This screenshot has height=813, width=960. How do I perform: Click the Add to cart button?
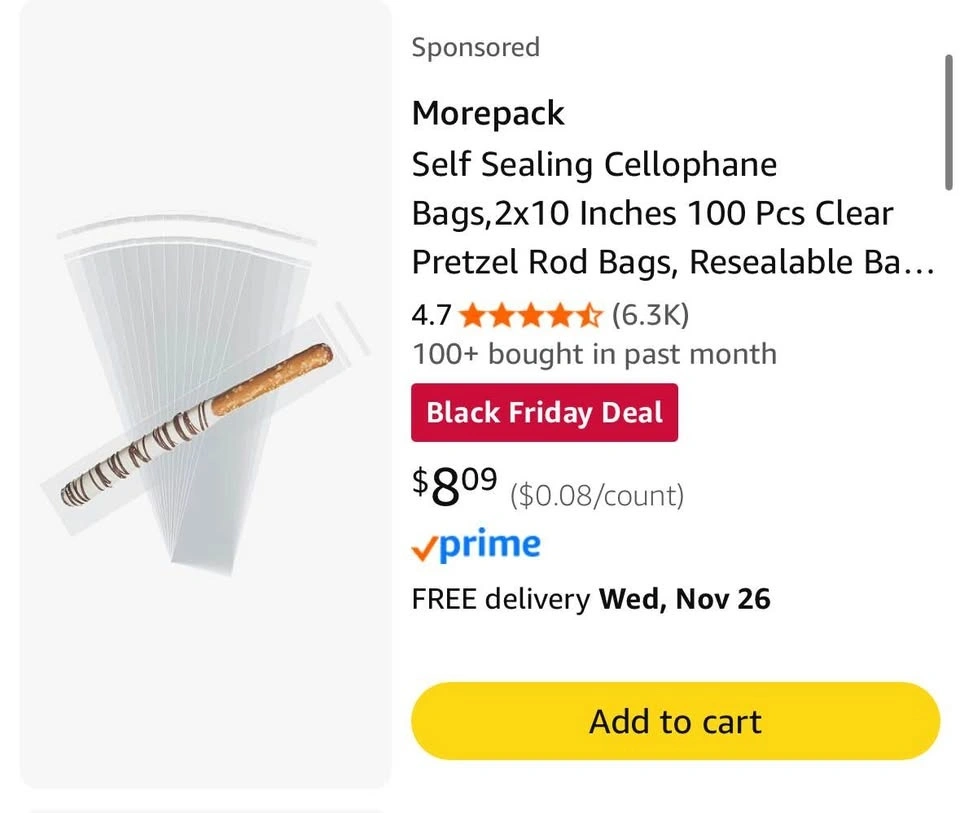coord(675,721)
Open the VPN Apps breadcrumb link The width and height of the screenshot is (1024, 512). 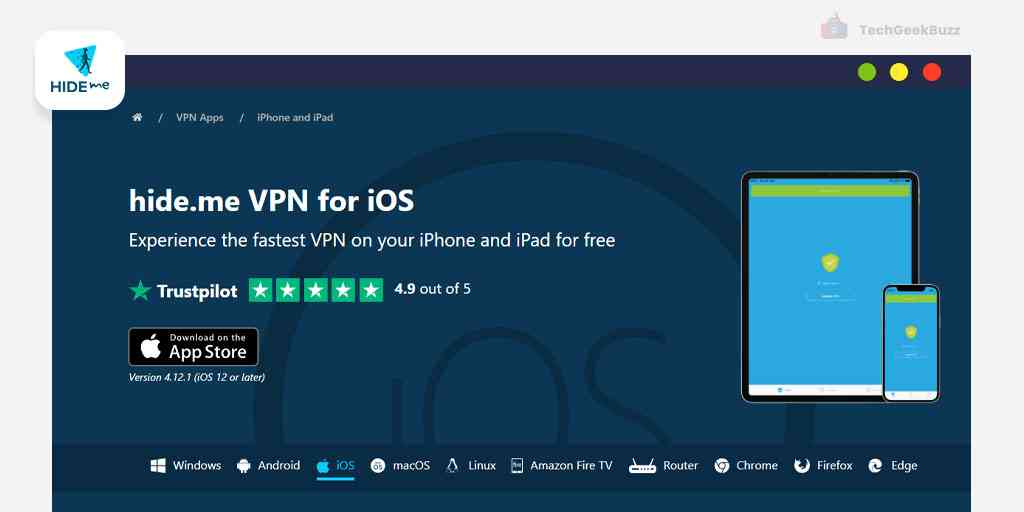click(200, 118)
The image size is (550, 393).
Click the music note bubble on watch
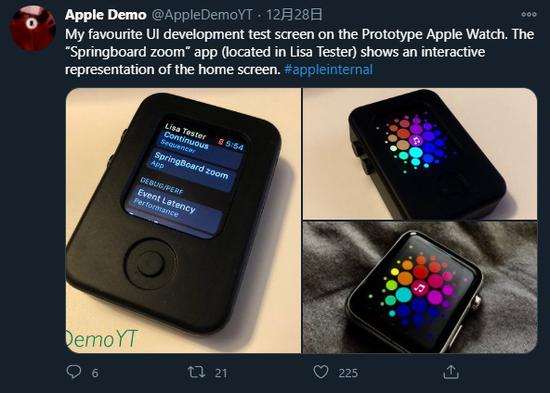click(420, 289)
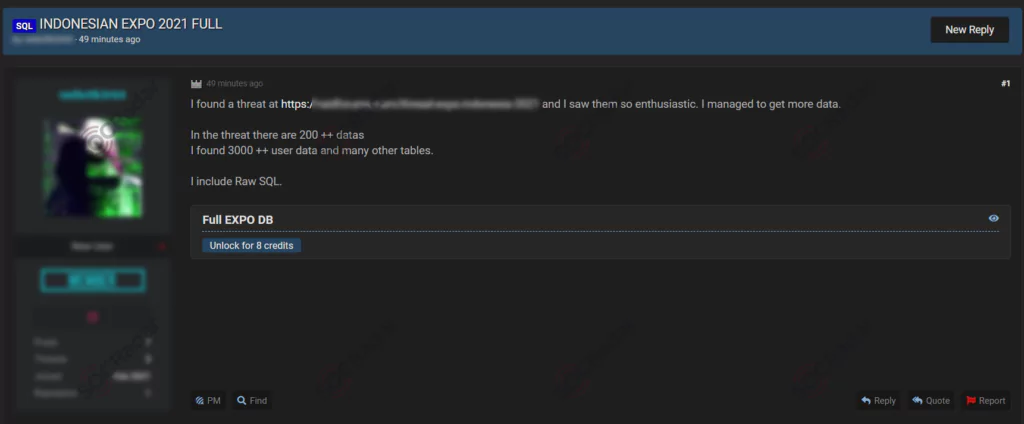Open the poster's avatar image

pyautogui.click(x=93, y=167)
__________
Express as a JSON list of strings everything from the line containing "The image size is (550, 393)." down to the end of the items, with one string per line and blank lines omitted. Leave the pictures out.

[
  "The image size is (550, 393).",
  "Click the music note bubble on watch",
  "click(420, 289)",
  "Open the poster's avatar image",
  "pyautogui.click(x=93, y=167)"
]